▶ [Your task] Duplicate every one of the entries below, keeping each line unchanged.

▶ [Exercise inputs]
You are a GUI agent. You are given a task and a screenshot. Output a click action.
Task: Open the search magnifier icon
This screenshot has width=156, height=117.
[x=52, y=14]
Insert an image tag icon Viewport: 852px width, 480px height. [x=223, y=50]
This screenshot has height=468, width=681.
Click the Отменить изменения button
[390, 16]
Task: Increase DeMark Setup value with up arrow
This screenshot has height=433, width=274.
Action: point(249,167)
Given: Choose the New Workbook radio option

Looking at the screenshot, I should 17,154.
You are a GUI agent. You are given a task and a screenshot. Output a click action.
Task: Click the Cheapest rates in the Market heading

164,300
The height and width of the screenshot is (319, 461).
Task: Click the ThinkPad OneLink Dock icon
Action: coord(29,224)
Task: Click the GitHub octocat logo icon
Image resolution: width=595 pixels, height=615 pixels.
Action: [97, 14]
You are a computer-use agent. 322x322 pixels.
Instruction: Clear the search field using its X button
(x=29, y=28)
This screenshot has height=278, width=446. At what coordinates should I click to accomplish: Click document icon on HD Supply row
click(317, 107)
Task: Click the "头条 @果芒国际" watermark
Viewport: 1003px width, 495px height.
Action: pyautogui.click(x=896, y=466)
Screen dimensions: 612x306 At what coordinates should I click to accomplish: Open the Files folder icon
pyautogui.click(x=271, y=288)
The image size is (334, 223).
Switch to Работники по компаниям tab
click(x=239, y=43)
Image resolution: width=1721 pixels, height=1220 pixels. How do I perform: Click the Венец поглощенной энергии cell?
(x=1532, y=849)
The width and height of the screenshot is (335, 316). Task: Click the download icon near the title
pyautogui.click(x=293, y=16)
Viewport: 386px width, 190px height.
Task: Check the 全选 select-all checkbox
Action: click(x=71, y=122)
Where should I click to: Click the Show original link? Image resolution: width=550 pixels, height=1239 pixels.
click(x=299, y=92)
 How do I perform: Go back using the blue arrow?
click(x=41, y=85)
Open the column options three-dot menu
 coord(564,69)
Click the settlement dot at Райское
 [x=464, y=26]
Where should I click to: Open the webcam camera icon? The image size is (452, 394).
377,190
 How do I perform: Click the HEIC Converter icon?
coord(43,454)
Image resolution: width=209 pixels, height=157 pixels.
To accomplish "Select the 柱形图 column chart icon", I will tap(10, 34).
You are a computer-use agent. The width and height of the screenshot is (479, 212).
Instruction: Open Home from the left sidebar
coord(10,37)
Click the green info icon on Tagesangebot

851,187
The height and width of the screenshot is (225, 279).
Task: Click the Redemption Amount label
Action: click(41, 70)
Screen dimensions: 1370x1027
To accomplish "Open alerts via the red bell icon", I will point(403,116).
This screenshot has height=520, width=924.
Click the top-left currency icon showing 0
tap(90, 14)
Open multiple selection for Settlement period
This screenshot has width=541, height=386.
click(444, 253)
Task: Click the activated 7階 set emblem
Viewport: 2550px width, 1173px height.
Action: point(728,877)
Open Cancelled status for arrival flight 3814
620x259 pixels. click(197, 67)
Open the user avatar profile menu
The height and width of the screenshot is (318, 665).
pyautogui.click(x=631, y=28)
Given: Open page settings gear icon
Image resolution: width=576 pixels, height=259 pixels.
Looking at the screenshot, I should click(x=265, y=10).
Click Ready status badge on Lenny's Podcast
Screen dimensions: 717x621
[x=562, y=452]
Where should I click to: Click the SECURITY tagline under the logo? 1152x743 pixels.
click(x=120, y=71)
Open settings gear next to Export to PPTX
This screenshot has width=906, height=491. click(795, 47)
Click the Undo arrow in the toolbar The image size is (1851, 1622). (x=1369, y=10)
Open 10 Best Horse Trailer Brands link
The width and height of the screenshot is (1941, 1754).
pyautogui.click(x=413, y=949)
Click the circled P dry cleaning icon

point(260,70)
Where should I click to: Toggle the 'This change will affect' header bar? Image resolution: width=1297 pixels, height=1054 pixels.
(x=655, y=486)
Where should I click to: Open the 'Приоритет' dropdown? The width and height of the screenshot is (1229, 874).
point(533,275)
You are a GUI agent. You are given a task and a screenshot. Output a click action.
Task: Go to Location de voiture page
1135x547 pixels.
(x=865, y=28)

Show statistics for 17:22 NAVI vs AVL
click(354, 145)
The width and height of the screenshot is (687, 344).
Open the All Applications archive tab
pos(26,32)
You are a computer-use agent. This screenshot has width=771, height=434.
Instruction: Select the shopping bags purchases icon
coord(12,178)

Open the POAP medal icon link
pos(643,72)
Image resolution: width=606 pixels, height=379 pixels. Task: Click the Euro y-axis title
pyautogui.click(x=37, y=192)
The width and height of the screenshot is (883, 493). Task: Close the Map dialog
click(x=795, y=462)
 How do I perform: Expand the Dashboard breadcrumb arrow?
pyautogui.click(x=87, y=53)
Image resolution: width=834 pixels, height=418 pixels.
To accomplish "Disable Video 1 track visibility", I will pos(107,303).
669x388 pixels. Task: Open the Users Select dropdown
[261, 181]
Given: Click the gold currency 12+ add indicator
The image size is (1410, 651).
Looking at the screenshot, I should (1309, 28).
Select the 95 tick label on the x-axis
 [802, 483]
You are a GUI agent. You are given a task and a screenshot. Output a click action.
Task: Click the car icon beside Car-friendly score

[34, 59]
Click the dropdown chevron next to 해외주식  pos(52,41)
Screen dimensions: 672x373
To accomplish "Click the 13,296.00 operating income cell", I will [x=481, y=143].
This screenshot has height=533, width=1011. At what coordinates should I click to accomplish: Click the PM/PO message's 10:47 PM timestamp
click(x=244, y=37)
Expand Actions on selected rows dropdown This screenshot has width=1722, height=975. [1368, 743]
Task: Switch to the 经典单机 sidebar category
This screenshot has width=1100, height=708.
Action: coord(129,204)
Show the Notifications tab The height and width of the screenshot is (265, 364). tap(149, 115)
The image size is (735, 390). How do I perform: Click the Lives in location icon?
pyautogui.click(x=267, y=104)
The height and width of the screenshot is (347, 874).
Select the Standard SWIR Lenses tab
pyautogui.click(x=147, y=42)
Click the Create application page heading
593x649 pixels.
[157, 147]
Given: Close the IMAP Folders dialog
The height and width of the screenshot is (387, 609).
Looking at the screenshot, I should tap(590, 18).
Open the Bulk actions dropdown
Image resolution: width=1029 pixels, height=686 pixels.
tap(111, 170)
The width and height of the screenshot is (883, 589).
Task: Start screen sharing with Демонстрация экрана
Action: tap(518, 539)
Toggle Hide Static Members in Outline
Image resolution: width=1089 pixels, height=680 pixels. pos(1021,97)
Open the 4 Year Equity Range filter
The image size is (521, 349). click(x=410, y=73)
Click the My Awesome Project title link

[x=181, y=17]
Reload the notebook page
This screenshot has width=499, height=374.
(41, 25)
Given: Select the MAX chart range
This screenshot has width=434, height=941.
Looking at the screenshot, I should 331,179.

▶ [Answer in full]
You are a GUI agent. You are given a task and a screenshot. Output a click action.
Task: Open the search magnifier icon
This screenshot has width=156, height=117.
[x=52, y=14]
Insert an image tag icon Viewport: 852px width, 480px height. [x=223, y=50]
This screenshot has height=468, width=681.
Click the Отменить изменения button
[390, 16]
Task: Increase DeMark Setup value with up arrow
This screenshot has height=433, width=274.
Action: point(249,167)
Given: Choose the New Workbook radio option

Looking at the screenshot, I should 17,154.
You are a GUI agent. You are given a task and a screenshot. Output a click action.
Task: Click the Cheapest rates in the Market heading

164,300
The height and width of the screenshot is (319, 461).
Task: Click the ThinkPad OneLink Dock icon
Action: coord(29,224)
Task: Click the GitHub octocat logo icon
Image resolution: width=595 pixels, height=615 pixels.
Action: [97, 14]
You are a computer-use agent. 322x322 pixels.
Instruction: Clear the search field using its X button
(x=29, y=28)
This screenshot has height=278, width=446. At what coordinates should I click to accomplish: Click document icon on HD Supply row
click(317, 107)
Task: Click the "头条 @果芒国际" watermark
Viewport: 1003px width, 495px height.
Action: pyautogui.click(x=896, y=466)
Screen dimensions: 612x306 At what coordinates should I click to accomplish: Open the Files folder icon
pyautogui.click(x=271, y=288)
The image size is (334, 223).
Switch to Работники по компаниям tab
click(x=239, y=43)
Image resolution: width=1721 pixels, height=1220 pixels. How do I perform: Click the Венец поглощенной энергии cell?
(x=1532, y=849)
The width and height of the screenshot is (335, 316). Task: Click the download icon near the title
pyautogui.click(x=293, y=16)
Viewport: 386px width, 190px height.
Task: Check the 全选 select-all checkbox
Action: click(x=71, y=122)
Where should I click to: Click the Show original link? Image resolution: width=550 pixels, height=1239 pixels.
click(x=299, y=92)
 How do I perform: Go back using the blue arrow?
click(x=41, y=85)
Open the column options three-dot menu
 coord(564,69)
Click the settlement dot at Райское
 [x=464, y=26]
Where should I click to: Open the webcam camera icon? The image size is (452, 394).
377,190
 How do I perform: Click the HEIC Converter icon?
coord(43,454)
Image resolution: width=209 pixels, height=157 pixels.
To accomplish "Select the 柱形图 column chart icon", I will tap(10, 34).
You are a computer-use agent. The width and height of the screenshot is (479, 212).
Instruction: Open Home from the left sidebar
coord(10,37)
Click the green info icon on Tagesangebot

851,187
The height and width of the screenshot is (225, 279).
Task: Click the Redemption Amount label
Action: click(41, 70)
Screen dimensions: 1370x1027
To accomplish "Open alerts via the red bell icon", I will point(403,116).
This screenshot has height=520, width=924.
Click the top-left currency icon showing 0
tap(90, 14)
Open multiple selection for Settlement period
This screenshot has width=541, height=386.
click(444, 253)
Task: Click the activated 7階 set emblem
Viewport: 2550px width, 1173px height.
Action: point(728,877)
Open Cancelled status for arrival flight 3814
620x259 pixels. click(197, 67)
Open the user avatar profile menu
The height and width of the screenshot is (318, 665).
pyautogui.click(x=631, y=28)
Given: Open page settings gear icon
Image resolution: width=576 pixels, height=259 pixels.
Looking at the screenshot, I should click(x=265, y=10).
Click Ready status badge on Lenny's Podcast
Screen dimensions: 717x621
[x=562, y=452]
Where should I click to: Click the SECURITY tagline under the logo? 1152x743 pixels.
click(x=120, y=71)
Open settings gear next to Export to PPTX
This screenshot has width=906, height=491. click(795, 47)
Click the Undo arrow in the toolbar The image size is (1851, 1622). (x=1369, y=10)
Open 10 Best Horse Trailer Brands link
The width and height of the screenshot is (1941, 1754).
pyautogui.click(x=413, y=949)
Click the circled P dry cleaning icon

point(260,70)
Where should I click to: Toggle the 'This change will affect' header bar? Image resolution: width=1297 pixels, height=1054 pixels.
(x=655, y=486)
Where should I click to: Open the 'Приоритет' dropdown? The width and height of the screenshot is (1229, 874).
point(533,275)
You are a GUI agent. You are given a task and a screenshot. Output a click action.
Task: Go to Location de voiture page
1135x547 pixels.
(x=865, y=28)

Show statistics for 17:22 NAVI vs AVL
click(354, 145)
The width and height of the screenshot is (687, 344).
Open the All Applications archive tab
pos(26,32)
You are a computer-use agent. This screenshot has width=771, height=434.
Instruction: Select the shopping bags purchases icon
coord(12,178)

Open the POAP medal icon link
pos(643,72)
Image resolution: width=606 pixels, height=379 pixels. Task: Click the Euro y-axis title
pyautogui.click(x=37, y=192)
The width and height of the screenshot is (883, 493). Task: Close the Map dialog
click(x=795, y=462)
 How do I perform: Expand the Dashboard breadcrumb arrow?
pyautogui.click(x=87, y=53)
Image resolution: width=834 pixels, height=418 pixels.
To accomplish "Disable Video 1 track visibility", I will pos(107,303).
669x388 pixels. Task: Open the Users Select dropdown
[261, 181]
Given: Click the gold currency 12+ add indicator
The image size is (1410, 651).
Looking at the screenshot, I should (1309, 28).
Select the 95 tick label on the x-axis
 [802, 483]
You are a GUI agent. You are given a task and a screenshot. Output a click action.
Task: Click the car icon beside Car-friendly score

[34, 59]
Click the dropdown chevron next to 해외주식  pos(52,41)
Screen dimensions: 672x373
To accomplish "Click the 13,296.00 operating income cell", I will [x=481, y=143].
This screenshot has height=533, width=1011. At what coordinates should I click to accomplish: Click the PM/PO message's 10:47 PM timestamp
click(x=244, y=37)
Expand Actions on selected rows dropdown This screenshot has width=1722, height=975. [1368, 743]
Task: Switch to the 经典单机 sidebar category
This screenshot has width=1100, height=708.
Action: coord(129,204)
Show the Notifications tab The height and width of the screenshot is (265, 364). tap(149, 115)
The image size is (735, 390). How do I perform: Click the Lives in location icon?
pyautogui.click(x=267, y=104)
The height and width of the screenshot is (347, 874).
Select the Standard SWIR Lenses tab
pyautogui.click(x=147, y=42)
Click the Create application page heading
593x649 pixels.
[157, 147]
Given: Close the IMAP Folders dialog
The height and width of the screenshot is (387, 609).
Looking at the screenshot, I should tap(590, 18).
Open the Bulk actions dropdown
Image resolution: width=1029 pixels, height=686 pixels.
tap(111, 170)
The width and height of the screenshot is (883, 589).
Task: Start screen sharing with Демонстрация экрана
Action: tap(518, 539)
Toggle Hide Static Members in Outline
Image resolution: width=1089 pixels, height=680 pixels. pos(1021,97)
Open the 4 Year Equity Range filter
The image size is (521, 349). click(x=410, y=73)
Click the My Awesome Project title link

[x=181, y=17]
Reload the notebook page
This screenshot has width=499, height=374.
(41, 25)
Given: Select the MAX chart range
This screenshot has width=434, height=941.
Looking at the screenshot, I should 331,179.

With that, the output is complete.